[Stored items]
====
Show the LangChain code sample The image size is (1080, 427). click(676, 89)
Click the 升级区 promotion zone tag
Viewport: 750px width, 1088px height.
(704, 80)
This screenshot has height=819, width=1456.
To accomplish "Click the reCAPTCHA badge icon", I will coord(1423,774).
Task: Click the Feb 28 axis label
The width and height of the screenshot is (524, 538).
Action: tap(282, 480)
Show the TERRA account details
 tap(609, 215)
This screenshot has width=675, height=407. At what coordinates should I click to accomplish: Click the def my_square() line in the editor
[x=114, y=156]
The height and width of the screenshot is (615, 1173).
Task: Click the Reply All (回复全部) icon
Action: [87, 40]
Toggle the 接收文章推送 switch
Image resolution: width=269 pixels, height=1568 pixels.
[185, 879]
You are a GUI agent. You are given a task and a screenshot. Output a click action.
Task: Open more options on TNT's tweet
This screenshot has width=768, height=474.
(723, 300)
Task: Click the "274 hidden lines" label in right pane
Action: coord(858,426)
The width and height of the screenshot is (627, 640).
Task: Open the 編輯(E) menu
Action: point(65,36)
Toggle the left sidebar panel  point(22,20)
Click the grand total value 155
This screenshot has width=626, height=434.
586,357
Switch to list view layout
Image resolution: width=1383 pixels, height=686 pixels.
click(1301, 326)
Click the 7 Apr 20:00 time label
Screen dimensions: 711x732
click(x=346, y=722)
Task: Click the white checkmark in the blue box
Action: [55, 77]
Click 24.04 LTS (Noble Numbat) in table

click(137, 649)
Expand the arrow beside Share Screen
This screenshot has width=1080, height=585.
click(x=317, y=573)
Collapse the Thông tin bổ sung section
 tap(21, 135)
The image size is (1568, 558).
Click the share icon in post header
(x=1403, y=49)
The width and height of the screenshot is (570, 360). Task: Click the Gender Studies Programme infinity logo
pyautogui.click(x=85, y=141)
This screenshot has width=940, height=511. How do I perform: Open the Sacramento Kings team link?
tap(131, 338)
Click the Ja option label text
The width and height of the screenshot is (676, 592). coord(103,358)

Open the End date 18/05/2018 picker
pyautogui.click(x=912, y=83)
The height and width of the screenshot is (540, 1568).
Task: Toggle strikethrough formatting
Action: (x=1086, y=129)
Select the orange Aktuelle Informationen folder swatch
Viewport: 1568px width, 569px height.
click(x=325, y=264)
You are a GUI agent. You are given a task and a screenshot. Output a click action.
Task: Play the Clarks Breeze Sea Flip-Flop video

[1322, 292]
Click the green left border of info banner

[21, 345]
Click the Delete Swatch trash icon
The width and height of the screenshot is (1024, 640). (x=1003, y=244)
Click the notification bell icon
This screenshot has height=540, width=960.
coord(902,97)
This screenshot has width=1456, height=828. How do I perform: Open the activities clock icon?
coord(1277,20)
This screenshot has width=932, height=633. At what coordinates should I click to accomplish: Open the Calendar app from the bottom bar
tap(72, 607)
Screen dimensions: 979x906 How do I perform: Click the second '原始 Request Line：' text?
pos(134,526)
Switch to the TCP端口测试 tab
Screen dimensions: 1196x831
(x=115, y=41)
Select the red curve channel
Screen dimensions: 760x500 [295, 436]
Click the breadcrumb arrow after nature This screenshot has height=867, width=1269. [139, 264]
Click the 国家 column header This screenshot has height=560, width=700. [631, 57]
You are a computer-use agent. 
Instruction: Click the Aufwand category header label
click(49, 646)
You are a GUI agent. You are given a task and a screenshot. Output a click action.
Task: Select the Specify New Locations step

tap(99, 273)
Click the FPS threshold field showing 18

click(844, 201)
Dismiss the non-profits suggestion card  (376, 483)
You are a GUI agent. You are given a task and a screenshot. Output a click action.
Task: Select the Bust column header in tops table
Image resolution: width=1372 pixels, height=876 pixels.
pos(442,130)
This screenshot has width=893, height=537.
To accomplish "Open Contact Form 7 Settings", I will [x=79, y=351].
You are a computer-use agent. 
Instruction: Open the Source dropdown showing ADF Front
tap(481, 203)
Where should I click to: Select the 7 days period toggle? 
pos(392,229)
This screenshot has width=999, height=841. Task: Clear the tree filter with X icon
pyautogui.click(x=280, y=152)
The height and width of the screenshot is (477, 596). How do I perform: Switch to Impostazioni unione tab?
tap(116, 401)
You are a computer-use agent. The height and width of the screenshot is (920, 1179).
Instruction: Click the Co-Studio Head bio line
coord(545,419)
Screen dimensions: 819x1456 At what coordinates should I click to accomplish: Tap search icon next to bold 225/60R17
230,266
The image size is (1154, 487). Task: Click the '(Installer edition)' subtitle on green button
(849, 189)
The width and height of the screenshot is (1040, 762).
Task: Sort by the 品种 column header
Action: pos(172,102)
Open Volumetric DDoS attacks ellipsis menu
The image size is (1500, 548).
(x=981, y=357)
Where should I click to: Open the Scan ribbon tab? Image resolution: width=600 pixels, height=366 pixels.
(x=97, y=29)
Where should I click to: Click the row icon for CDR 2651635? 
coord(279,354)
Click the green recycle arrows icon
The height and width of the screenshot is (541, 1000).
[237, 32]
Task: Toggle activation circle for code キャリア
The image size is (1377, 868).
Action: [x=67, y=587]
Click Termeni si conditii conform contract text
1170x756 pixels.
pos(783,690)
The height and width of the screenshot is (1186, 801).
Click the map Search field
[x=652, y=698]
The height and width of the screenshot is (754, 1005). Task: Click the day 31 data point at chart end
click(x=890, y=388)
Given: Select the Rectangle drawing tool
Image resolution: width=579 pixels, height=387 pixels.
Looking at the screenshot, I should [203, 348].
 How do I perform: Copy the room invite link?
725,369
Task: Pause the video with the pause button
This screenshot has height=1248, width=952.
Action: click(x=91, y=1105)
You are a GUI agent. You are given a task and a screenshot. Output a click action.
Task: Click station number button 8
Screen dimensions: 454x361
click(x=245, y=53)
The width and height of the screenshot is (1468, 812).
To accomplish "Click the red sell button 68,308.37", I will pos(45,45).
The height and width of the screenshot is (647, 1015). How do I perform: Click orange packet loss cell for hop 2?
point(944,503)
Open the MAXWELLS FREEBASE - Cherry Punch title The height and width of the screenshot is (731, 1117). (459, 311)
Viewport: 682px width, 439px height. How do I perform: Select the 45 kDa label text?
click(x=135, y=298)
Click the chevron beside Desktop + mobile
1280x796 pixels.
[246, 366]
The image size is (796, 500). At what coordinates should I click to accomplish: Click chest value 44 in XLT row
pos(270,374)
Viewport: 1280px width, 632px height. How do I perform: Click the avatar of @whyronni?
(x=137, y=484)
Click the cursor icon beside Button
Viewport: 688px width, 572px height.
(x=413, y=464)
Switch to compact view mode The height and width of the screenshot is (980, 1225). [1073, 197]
====
• _What needs to be done_: The expected answer is an exact copy of the lines above, beginning at the line with "This screenshot has width=768, height=474." and ending at the line with "Expand the arrow beside Share Screen", with both ends in.

• _Exercise result_:
This screenshot has width=768, height=474.
(723, 300)
Task: Click the "274 hidden lines" label in right pane
Action: coord(858,426)
The width and height of the screenshot is (627, 640).
Task: Open the 編輯(E) menu
Action: point(65,36)
Toggle the left sidebar panel  point(22,20)
Click the grand total value 155
This screenshot has width=626, height=434.
586,357
Switch to list view layout
Image resolution: width=1383 pixels, height=686 pixels.
click(1301, 326)
Click the 7 Apr 20:00 time label
Screen dimensions: 711x732
click(x=346, y=722)
Task: Click the white checkmark in the blue box
Action: [55, 77]
Click 24.04 LTS (Noble Numbat) in table

click(137, 649)
Expand the arrow beside Share Screen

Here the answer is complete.